Single by Wings
- A-side: "Girls' School" (double A-side)
- Released: 11 November 1977
- Recorded: 9 August 1977
- Studio: Spirit of Ranachan, Campbeltown
- Genre: Scottish folk;
- Length: 4:45
- Label: Capitol
- Songwriters: Paul McCartney; Denny Laine;
- Producer: Paul McCartney

Wings singles chronology
| "Seaside Woman" (1977) | "Mull of Kintyre" / "Girls' School" (1977) | "With a Little Luck" (1978) |

Music video
- "Mull of Kintyre" on YouTube

= Mull of Kintyre (song) =

"Mull of Kintyre" is a song by the British rock band Wings. It was written by Paul McCartney and Denny Laine in tribute to the Kintyre peninsula in Argyll and Bute in the south-west of Scotland and its headland, the Mull of Kintyre, where McCartney has owned High Park Farm since 1966.

The single was Wings' biggest hit in Britain and is one of the best-selling singles of all time in the United Kingdom, where it became the 1977 Christmas number one and was the first single to sell over two million copies nationwide.

==History==
The song dates as far back as at least 1974, appearing on the extended home demo recording known amongst bootleggers as "The Piano Tape". Written on piano originally, at that early stage the lyric only had the completed chorus and a few bits of the lyrics that eventually made the finished version.

The lyrics of the first verse, also used as the repeating chorus, are an ode to the area's natural beauty and sense of home:

Mull of Kintyre
Oh mist rolling in from the sea,
My desire
Is always to be here
Oh Mull of Kintyre

McCartney explained how the song came into being:
I certainly loved Scotland enough, so I came up with a song about where we were living: an area called Mull of Kintyre. It was a love song really, about how I enjoyed being there and imagining I was travelling away and wanting to get back there.

Co-writer Laine had a similar memory in 2018: "I went round to Paul’s one day and he had the chorus. That’s the song, I think. The chorus. We were inspired by Scotland, so I helped with the lyrics. The Campbeltown Pipe Band made it the song it is. Billy Connolly liked it, a nice endorsement, otherwise he would have slagged us off onstage. [Laughs] We would never have wanted a Scottish song that they didn’t like. And a lot of that is from the pipe band [which] transposed keys [and] added to the arrangement.."

"Mull of Kintyre" was recorded on 9 August 1977 at Spirit of Ranachan Studio at High Park Farm in Scotland, during a break in recording the London Town album caused by Linda McCartney's advanced pregnancy. The song featured Great Highland bagpipes played by the Campbeltown Pipe Band from nearby Campbeltown. Paul's vocals and acoustic guitar were recorded outdoors. Insects could have ruined the tapes, but they eventually managed to clean them and save the recording, as told in detail by author Luca Perasi.

■ ■ ■ ■ ■ ■ ■

» **BRIEF A**: According to the article on "Mull of Kintyre," at which studio was the song recorded?
» **BRIEF B**: Using the article on "Mull of Kintyre," explain why the song was recorded at a time when Wings had paused work on the London Town album.
» **BRIEF C**: Continue the article on "Mull of Kintyre" from where it stops.

■ ■ ■ ■ ■ ■ ■

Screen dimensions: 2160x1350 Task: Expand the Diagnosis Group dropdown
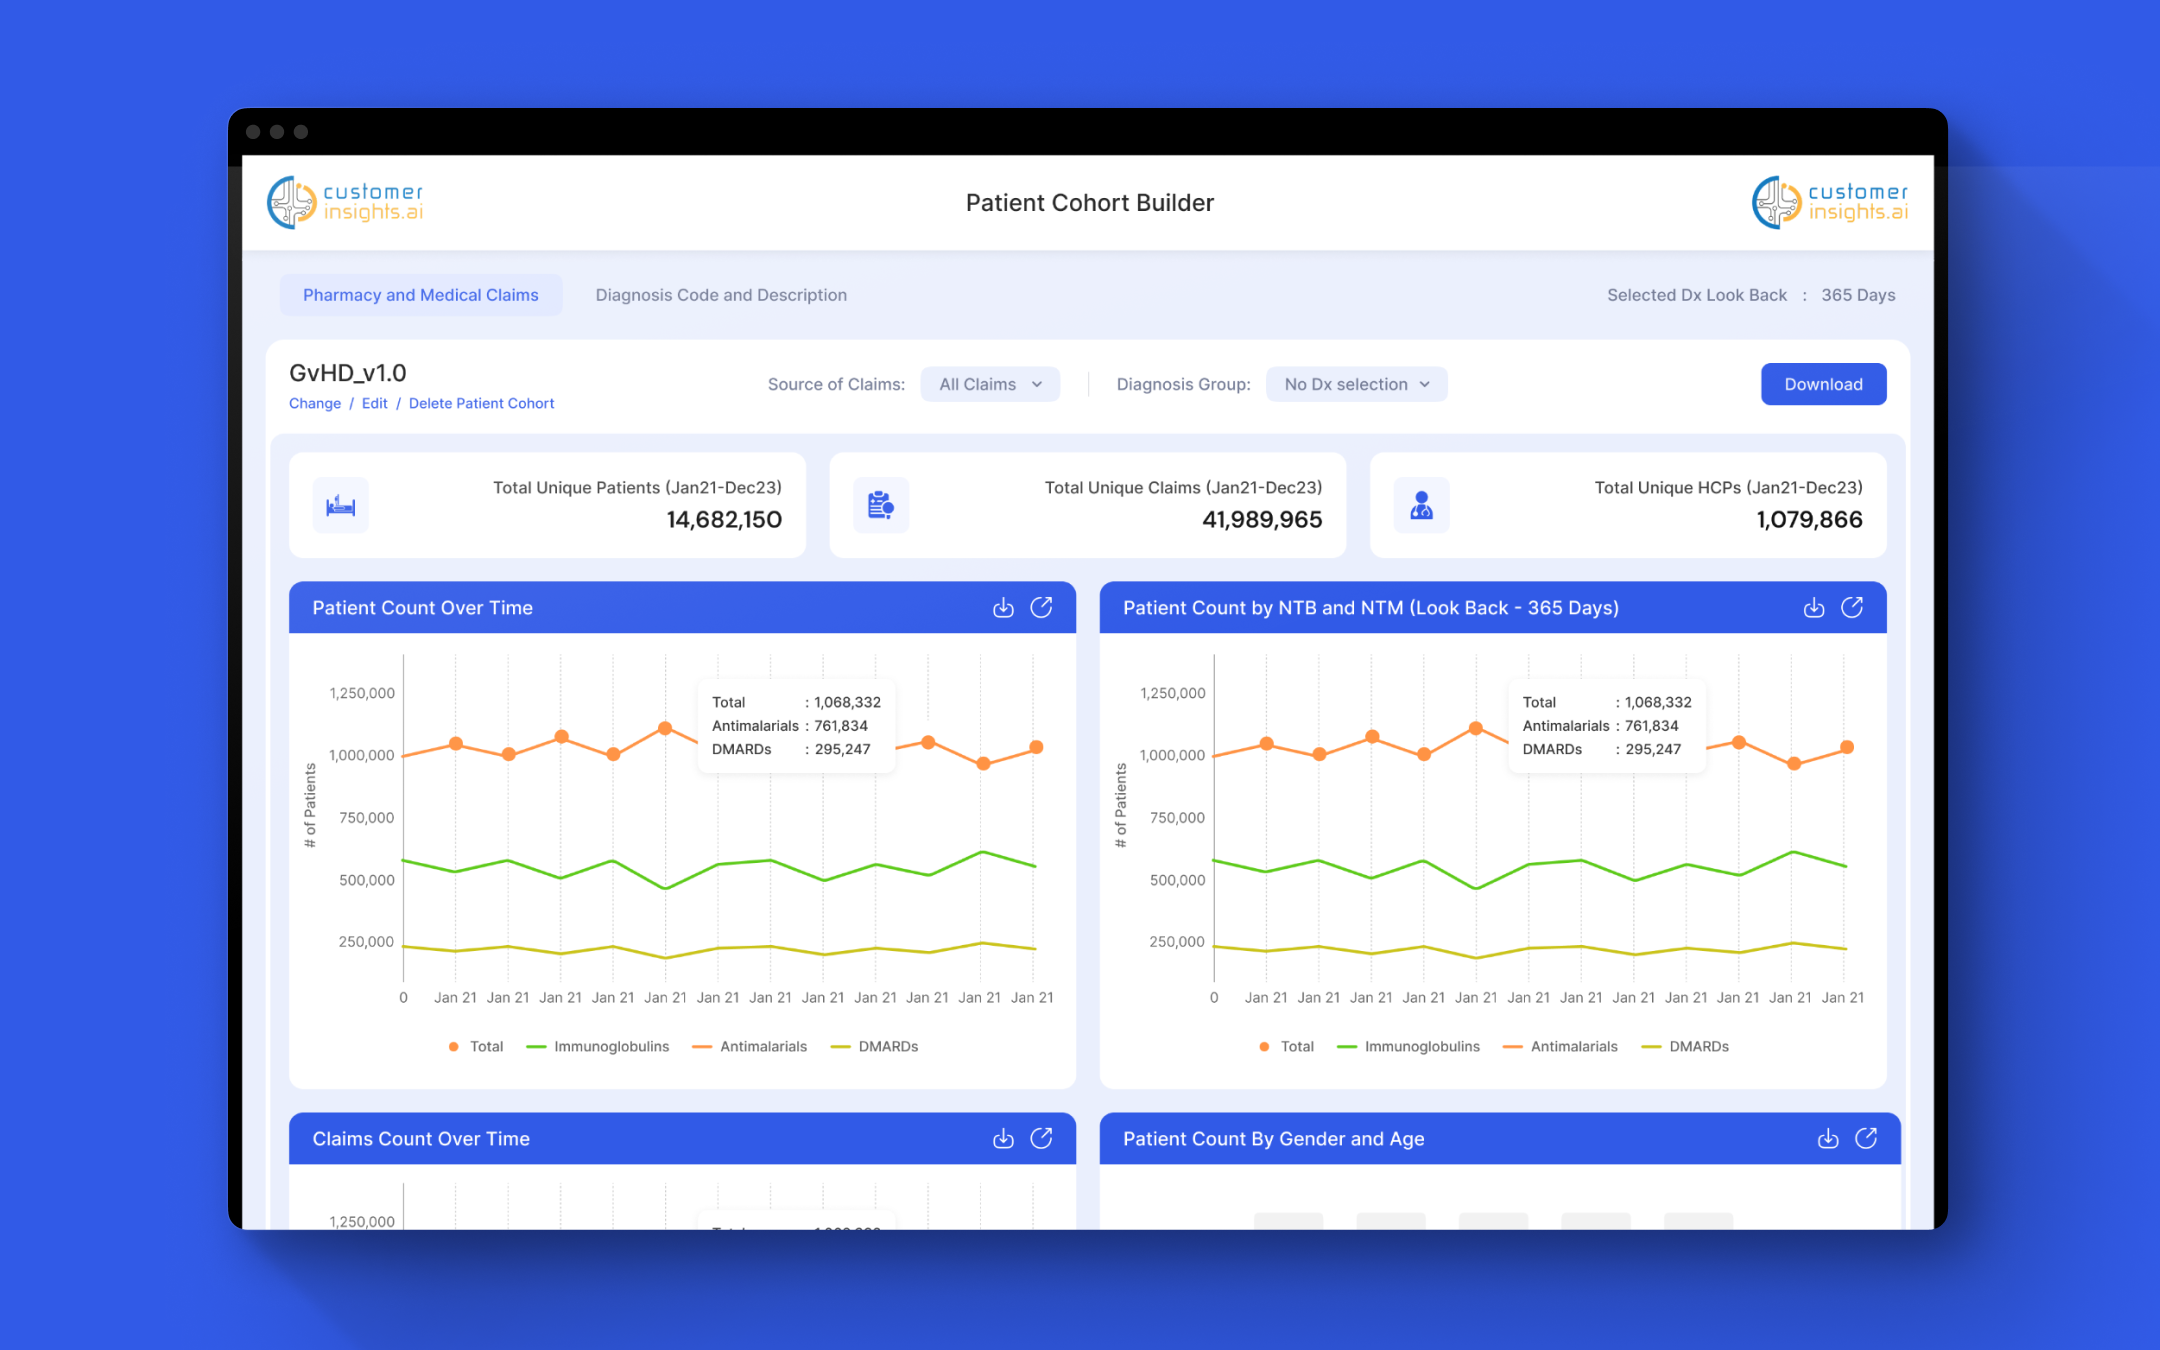pos(1356,385)
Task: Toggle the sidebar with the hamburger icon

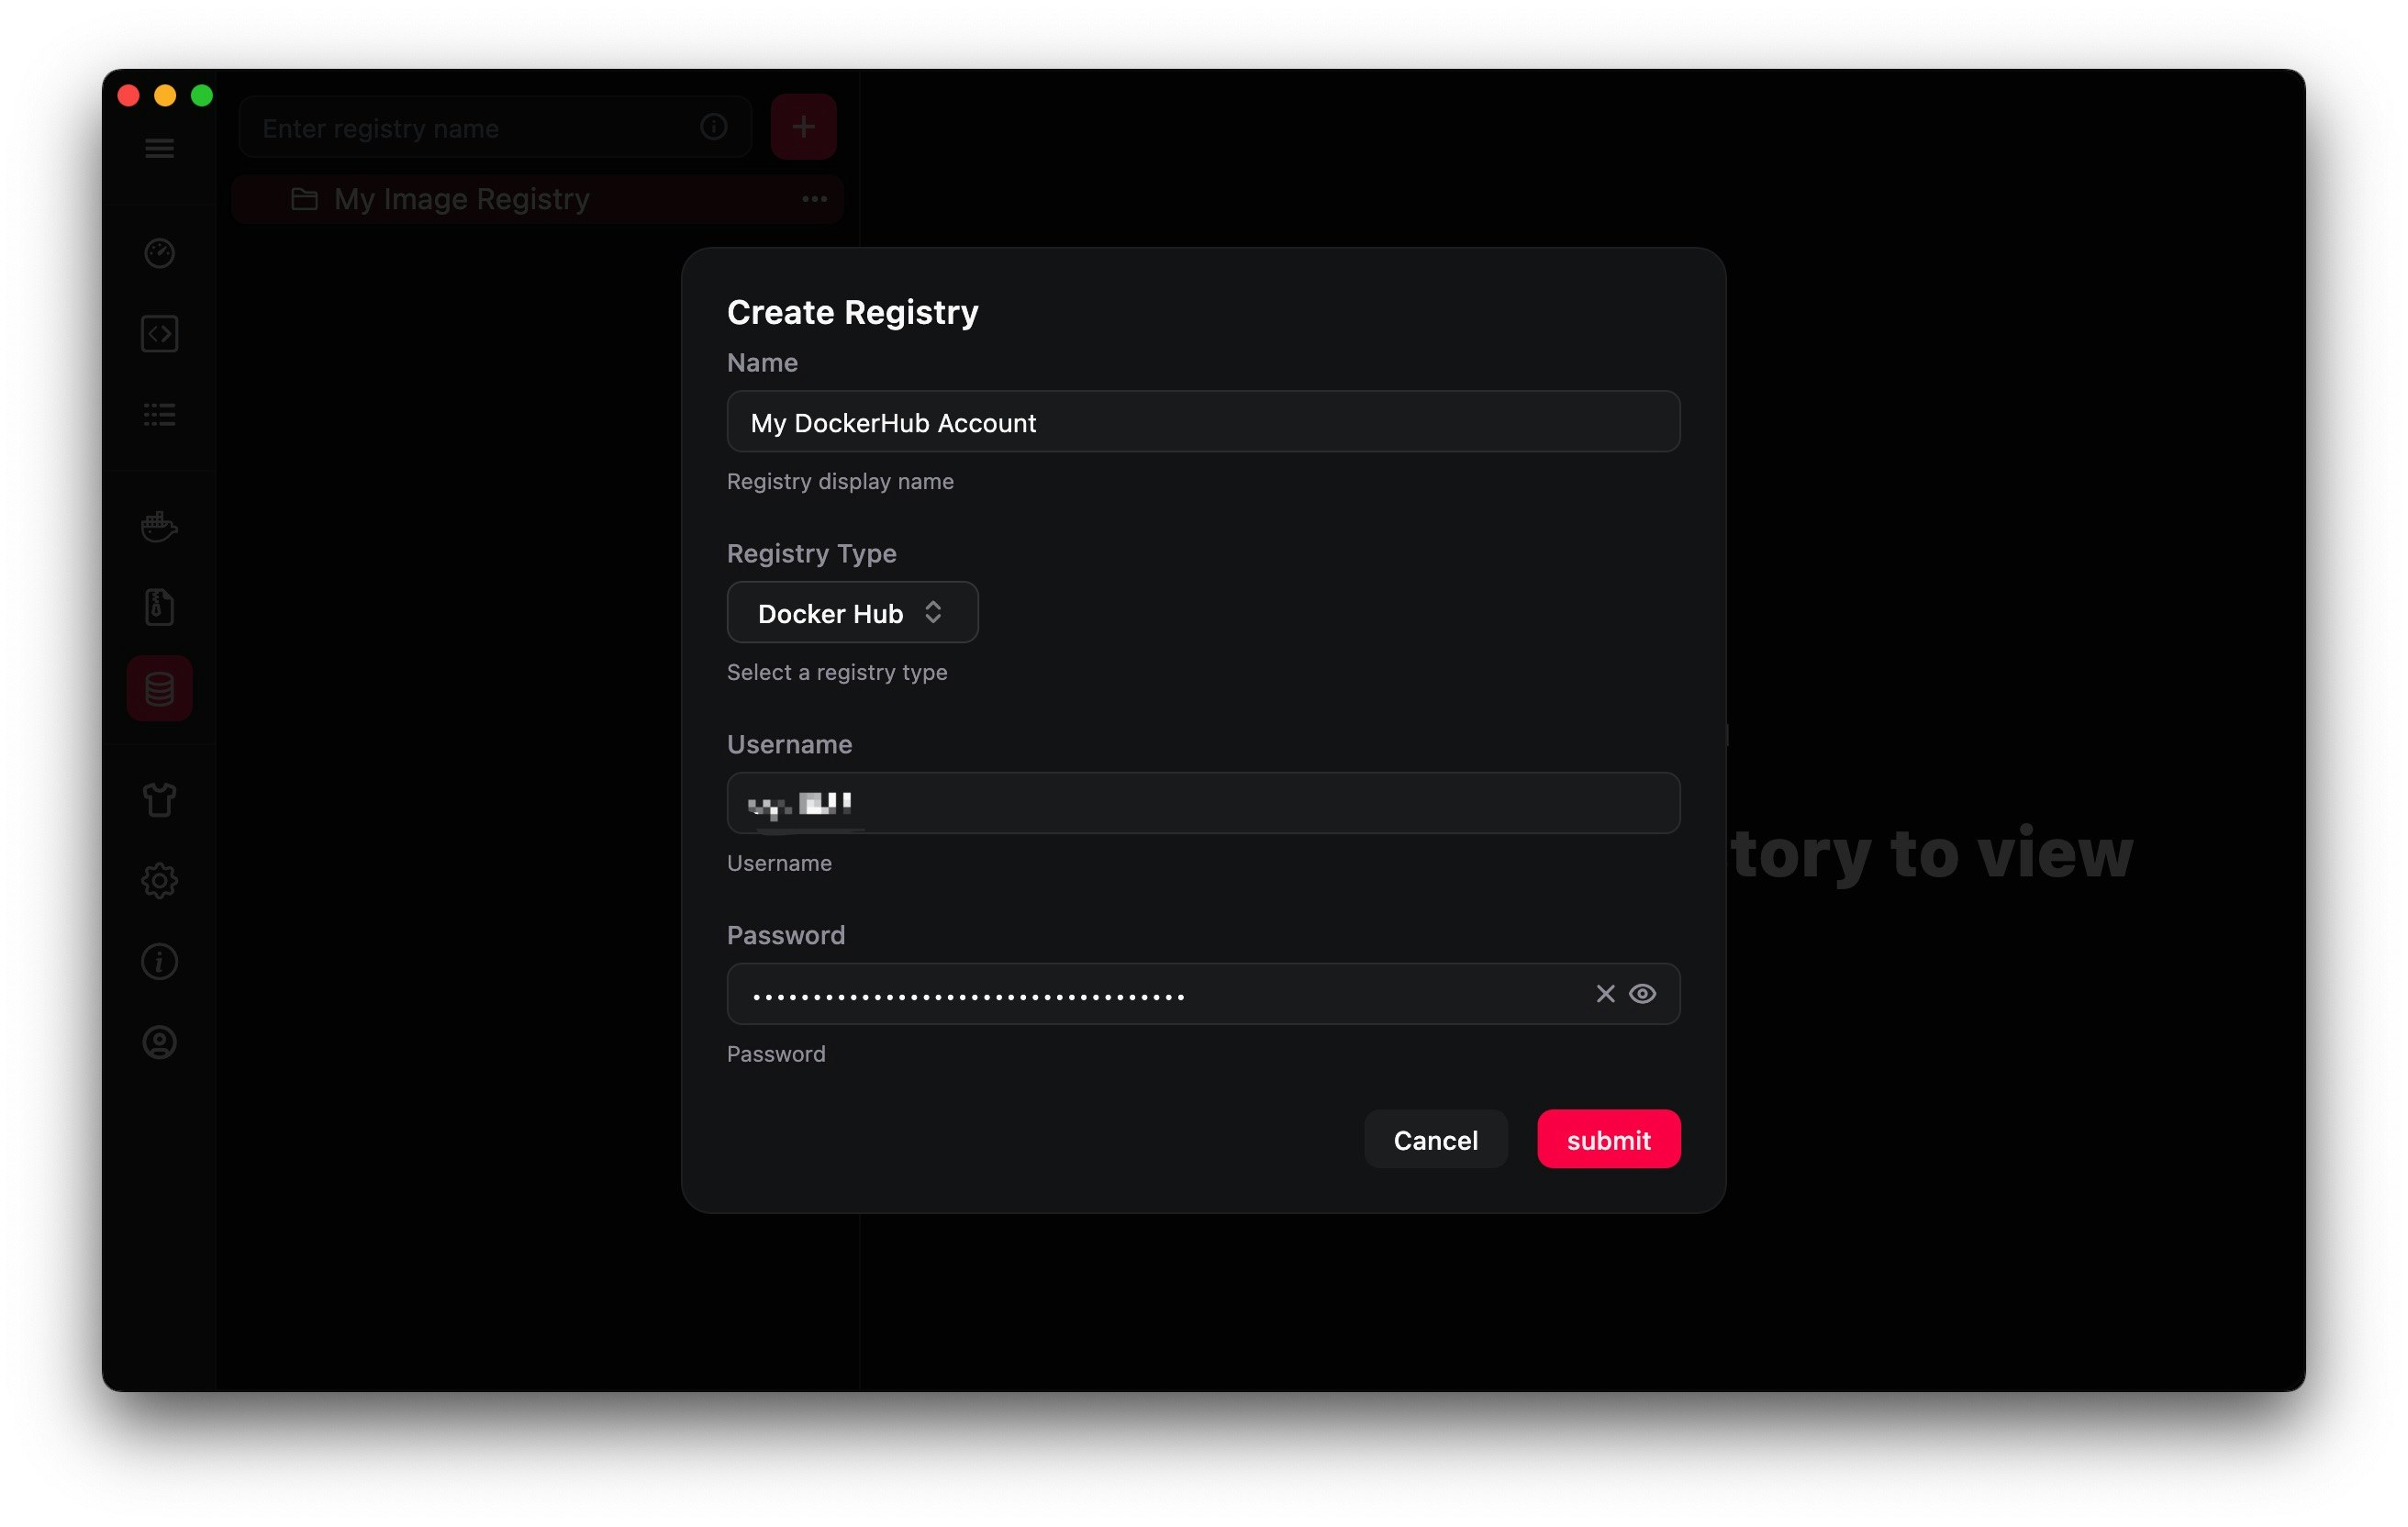Action: [159, 148]
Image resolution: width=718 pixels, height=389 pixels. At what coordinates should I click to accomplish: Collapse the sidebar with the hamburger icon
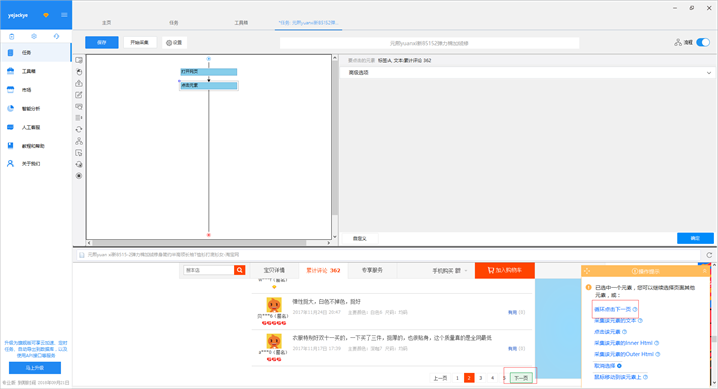(x=64, y=15)
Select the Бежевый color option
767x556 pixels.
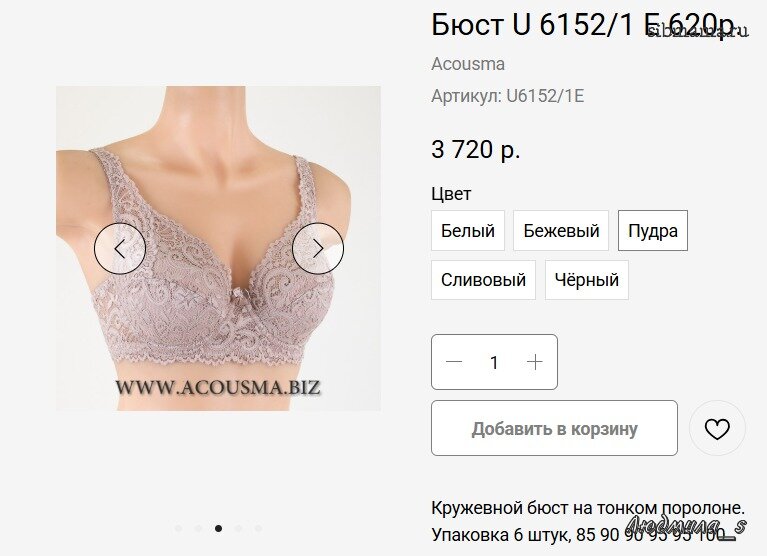[x=561, y=230]
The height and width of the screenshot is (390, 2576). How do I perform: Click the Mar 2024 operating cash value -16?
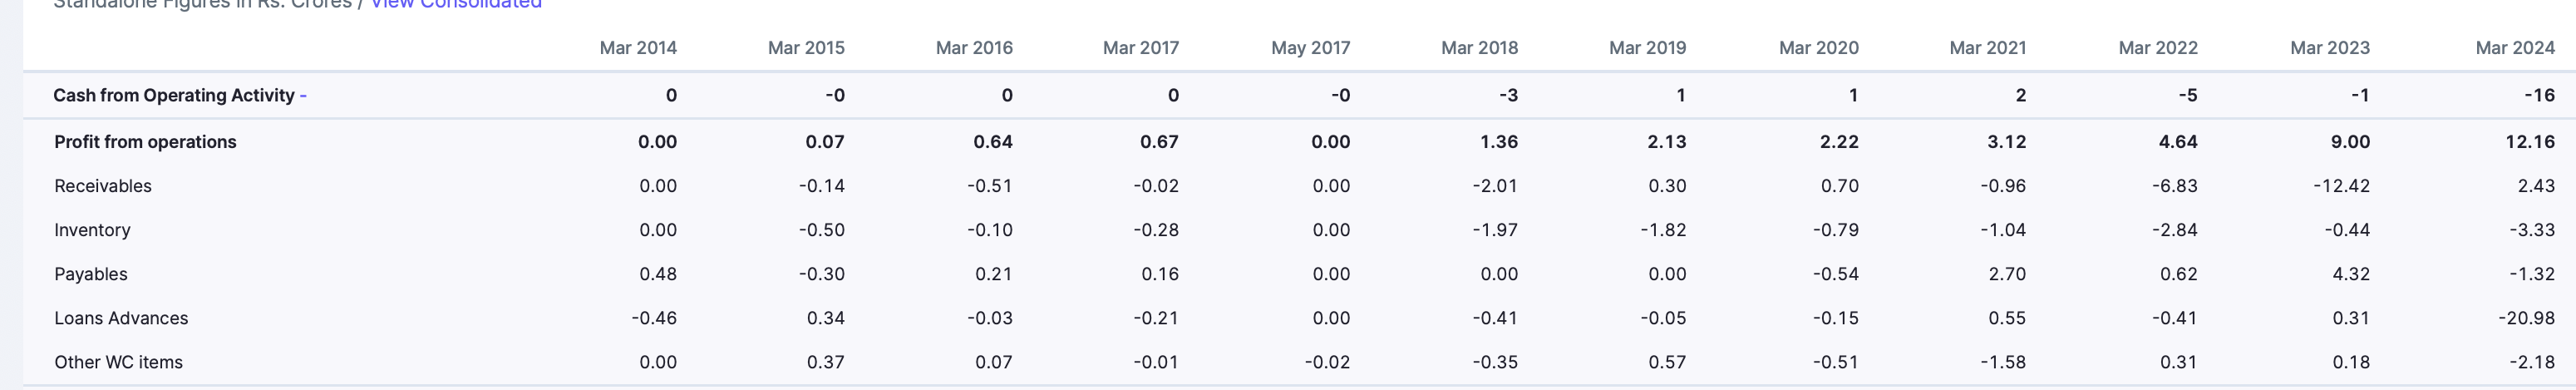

■ ■ ■ ■ ■ ■ ■

» **RESPONSE A**: Spirit of Ranachan Studio at High Park Farm in Scotland.

» **RESPONSE B**: Recording of the London Town album had stopped because Linda McCartney's pregnancy was far advanced. "Mull of Kintyre" was recorded on 9 August 1977 during that break.

» **RESPONSE C**:
"Mull of Kintyre" and "Girls' School" (which had been previously recorded for London Town) were released as a double A-sided single on 11 November 1977, independently of the album.

===Other releases===
"Mull of Kintyre" has been included on the compilation albums Wings Greatest (1978), All the Best! – UK version (1987), Wingspan: Hits and History (2001), Pure McCartney (2016) and Wings (2025). It was also featured on The 7" Singles Box in 2022.

==Music video==

The official music video was directed by Michael Lindsay-Hogg and filmed at Saddell Bay on the eastern side of the Kintyre peninsula about 7 mi from High Park Farm and two months after recording the song. Paul, Linda and Denny perform the song as they overlook the bay and walk down to the beach where the Campbeltown Pipe Band are marching and playing. It culminates in a bonfire singalong with extras from Campbeltown.

The video was shown on the nine regular editions of Top of the Pops when the song was number one. For the 1977 Christmas Special, the band were booked for the Mike Yarwood Show, and so the video shown was recorded on an indoor set, including trees, mist and the Campbeltown Pipe Band walking through the shot.

==Reception==
The song's broad appeal was maximised by its pre-Christmas release, and it became a Christmas number-one single in the UK, spending nine weeks at the top of the charts. It also became an international hit, charting high in Australia and many other countries over the holiday period. It went on to become the first single to sell over two million copies in the UK and became the UK's best-selling single of all time (eclipsing the Beatles' own "She Loves You") until overtaken by Band Aid's "Do They Know It's Christmas?" in 1984 (which also featured McCartney on the B-side). The song remains the UK's best-selling completely non-charity single, having sold 2.09 million copies. Queen's "Bohemian Rhapsody" has sold more in its two releases, but the profits of the 1991 release were donated to charity.

The millionth copy of the disc sold in the UK included a special certificate. It was sold to David Ackroyd, who was presented with a gold disc of the single by co-writer Denny Laine.

Despite its international appeal, the song was not a major hit in North America, where the flipside "Girls' School" received more airplay and reached #33 on the Billboard Hot 100 and #34 on the Canadian RPM charts. "Mull of Kintyre" was not a pop hit at all in the US, but did manage to reach #45 on the Easy Listening chart.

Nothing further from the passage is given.